Task objective: Arrange the records between the lines holding "You are a GUI" and "click(x=1117, y=594)", inclusive, as a two-column CSV with the columns request and answer. Give one row per request, put each value in a single quoted field with its line breaks turned into spaces, and leave the pictures out.

___ Data extract

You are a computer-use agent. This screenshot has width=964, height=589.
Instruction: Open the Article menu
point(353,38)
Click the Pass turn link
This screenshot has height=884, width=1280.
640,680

______
___ Data extract

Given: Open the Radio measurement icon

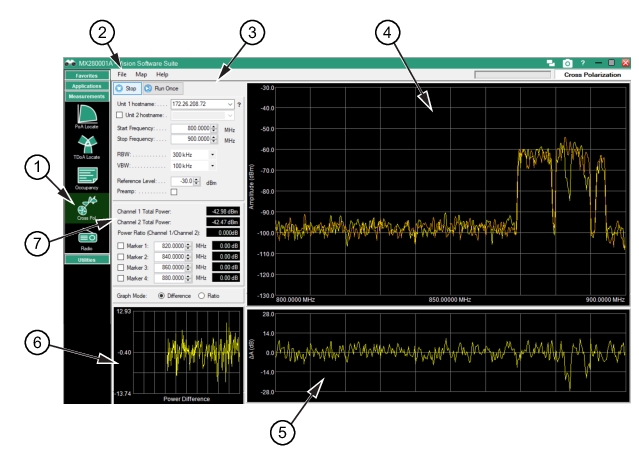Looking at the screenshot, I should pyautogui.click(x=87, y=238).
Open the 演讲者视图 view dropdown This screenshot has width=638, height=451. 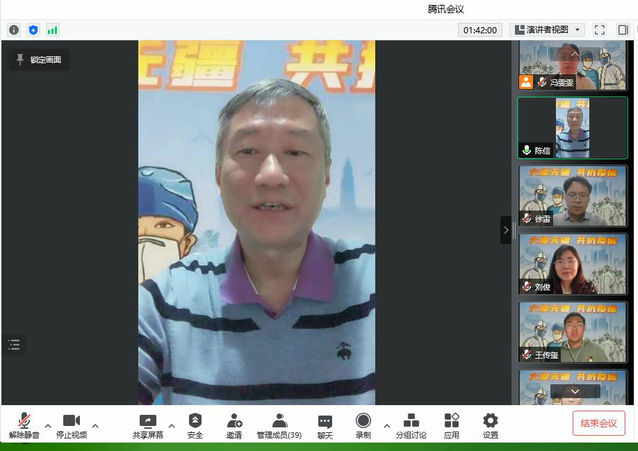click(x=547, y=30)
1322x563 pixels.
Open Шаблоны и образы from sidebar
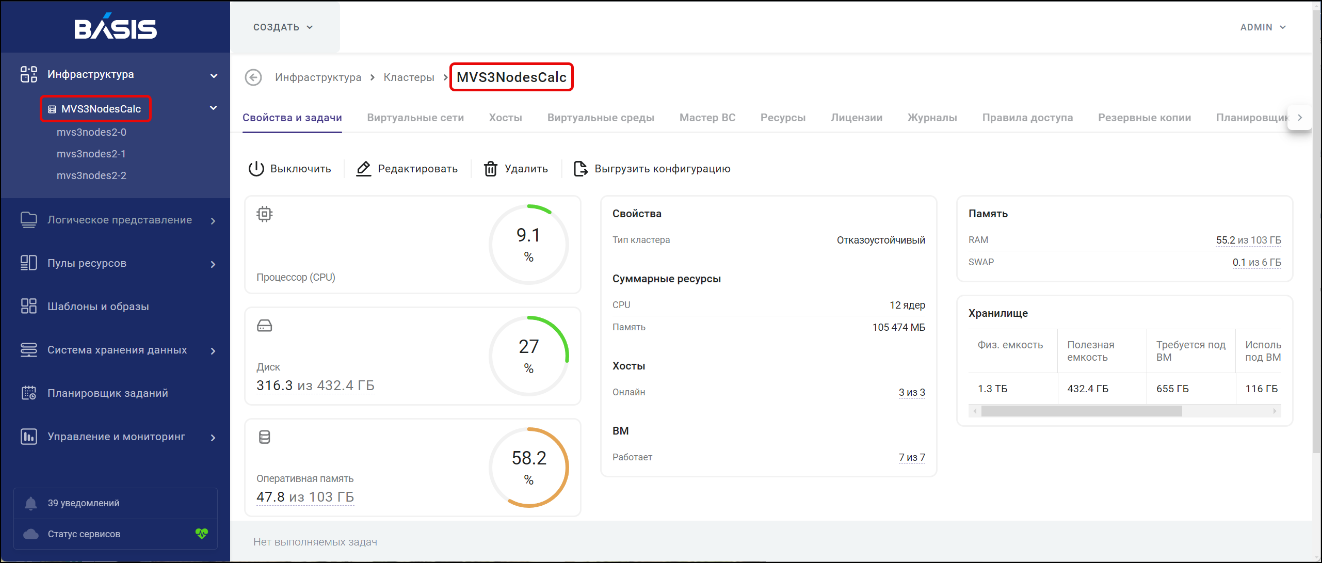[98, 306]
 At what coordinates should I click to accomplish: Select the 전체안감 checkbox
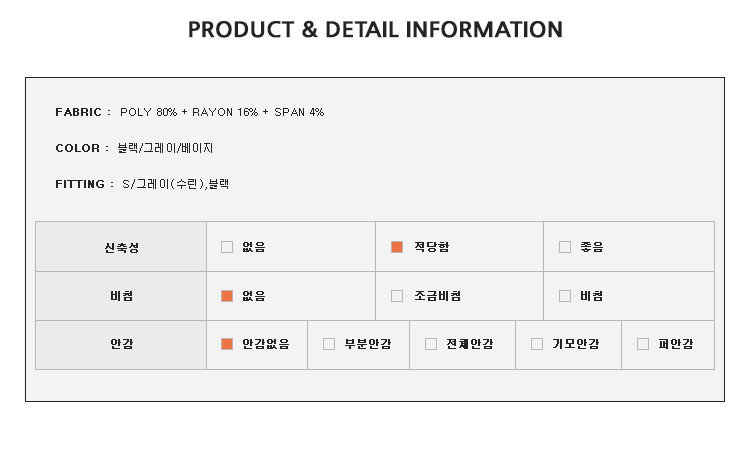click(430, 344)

______
___ Data extract

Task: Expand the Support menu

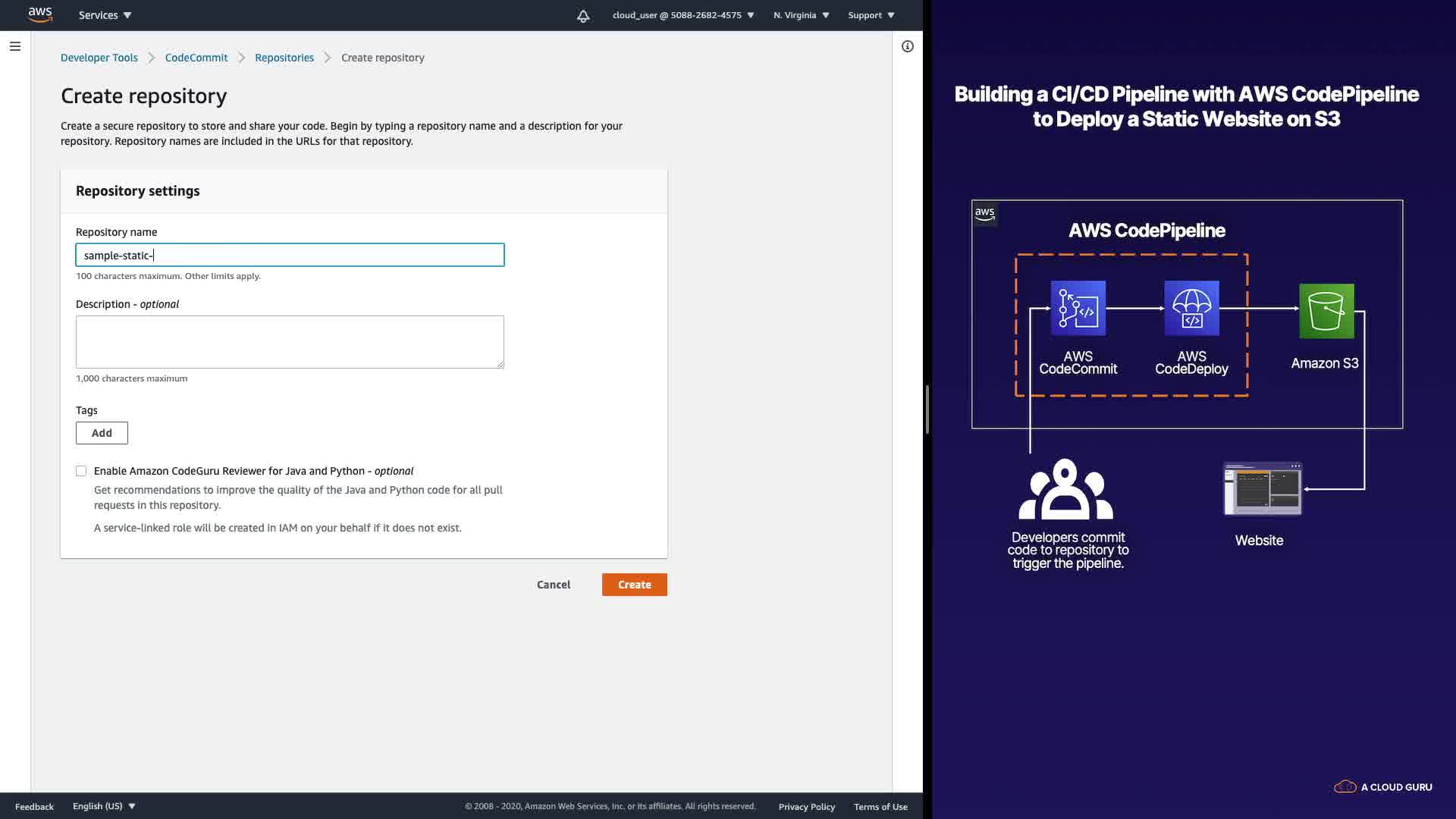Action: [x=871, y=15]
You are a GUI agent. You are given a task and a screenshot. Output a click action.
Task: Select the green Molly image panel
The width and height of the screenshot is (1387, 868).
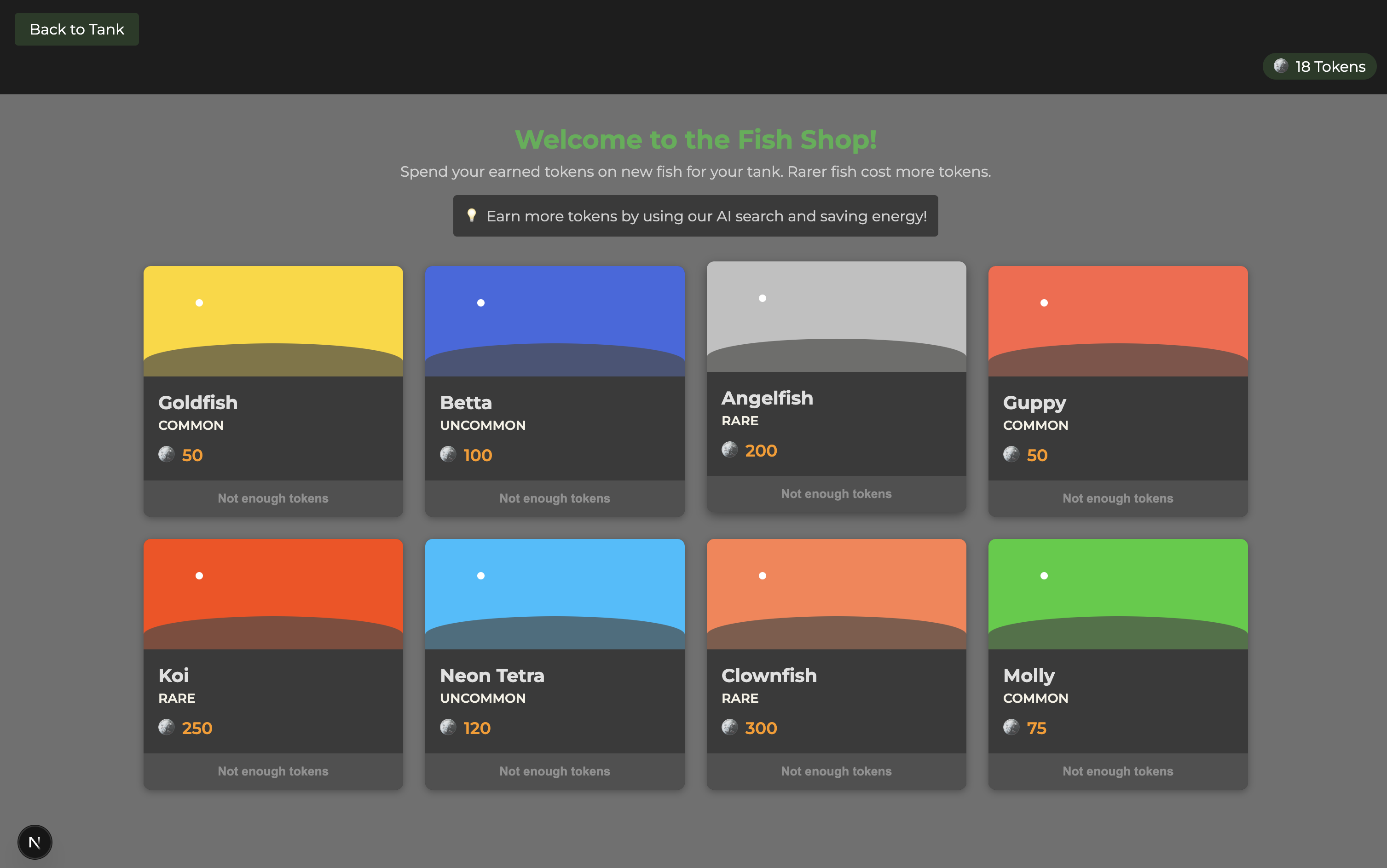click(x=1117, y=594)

______

Completed task:
request,answer
"You are a GUI agent. You are given a task and a screenshot. Output a click action. Task: Select the green Molly image panel The width and height of the screenshot is (1387, 868).","click(x=1117, y=594)"